The performance of American public schools, on average, is nothing to write home about either. Their disgraceful shortcomings are well-known and hardly need to be recounted here. You can check the Education section of Just Facts for the details. But guess what? I’ve heard the same complaints in almost all the 87 countries I’ve visited over the years. Even people who think their local public school is OK will decry the lousy and expensive outcomes in everybody else’s public school.

If a chain of private restaurants served bad food at high prices, it would be history in a hurry. Better eateries would spring up in their place, and customers would welcome such “creative destruction” as perfectly natural and beneficial.

Even in education, we can find excellence.
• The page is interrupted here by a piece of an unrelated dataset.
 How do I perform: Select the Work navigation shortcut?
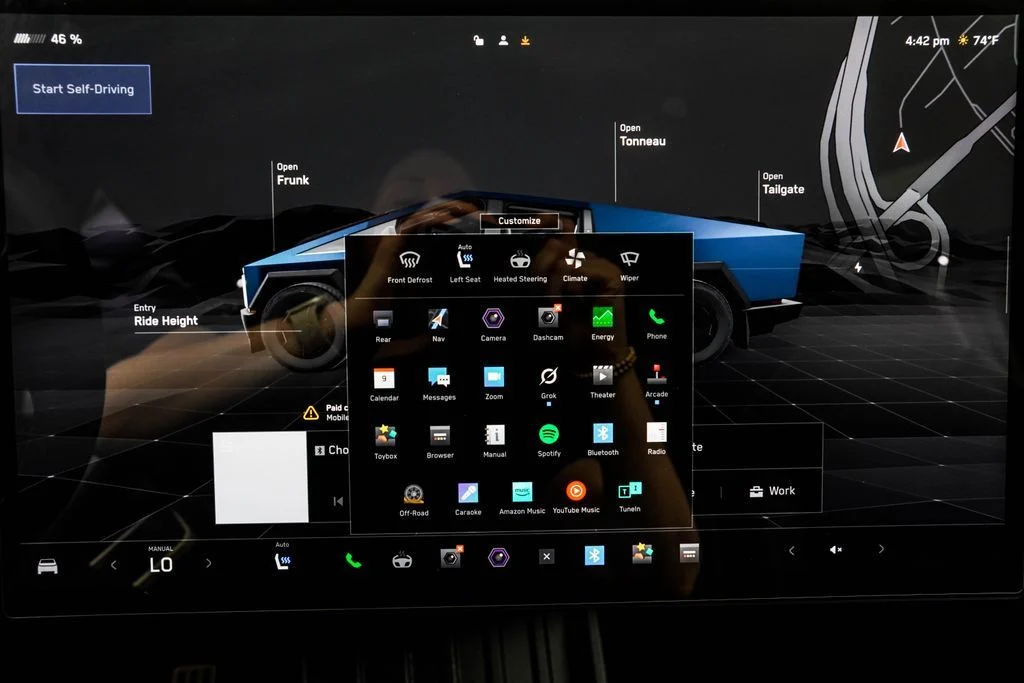773,491
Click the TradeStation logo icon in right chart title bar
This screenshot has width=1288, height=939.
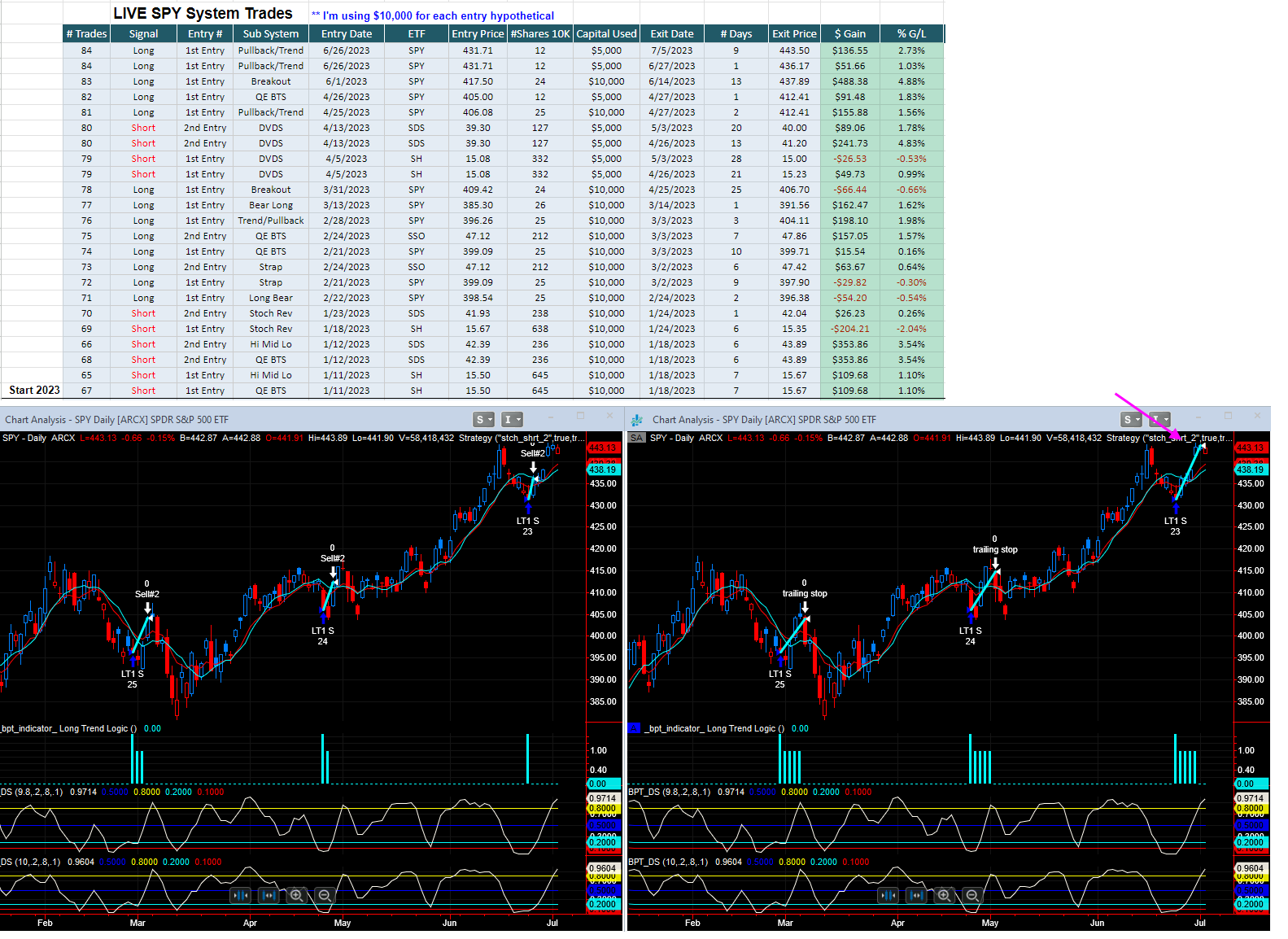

Private schools and home schools are generally flourishing. These are the schools in which no parent or child is trapped by zip code. No unhappy customers are forced to patronize these options year after year. Distant bureaucracies and self-serving unions cannot bully their way into the classroom. Teachers are freer to get the job done. Fractious, distracting, intractable controversies are avoided because everybody pays for what they get and gets what they pay for—or they take a walk.

Public schools are government schools. Their common denominator is politics. Who in their right mind would even think to suggest that to improve restaurants, we should assign people to eat at restaurants by geography or zip code? Would a bad restaurant improve if we threw more money at it, rewarded its staff according to seniority instead of merit, or put politicians in charge of its menu? The reality in Israeli schools proves that politics can take even an impressive cultural heritage and trash it in just a few generations.

From Israel to America and lots of places in between, government is not the answer to problems in education. It is the paramount problem itself. Government politicizes education. It foists compulsory unionism on teachers. It rewards mediocrity and frustrates innovation and success. It stifles the very forces of choice, incentive and accountability that produce progress in every other walk of life where they are employed. The answer is more freedom, not more politics and coercion. Why is such common sense so infuriatingly uncommon?

Perhaps government conveniently forgot to teach it to us.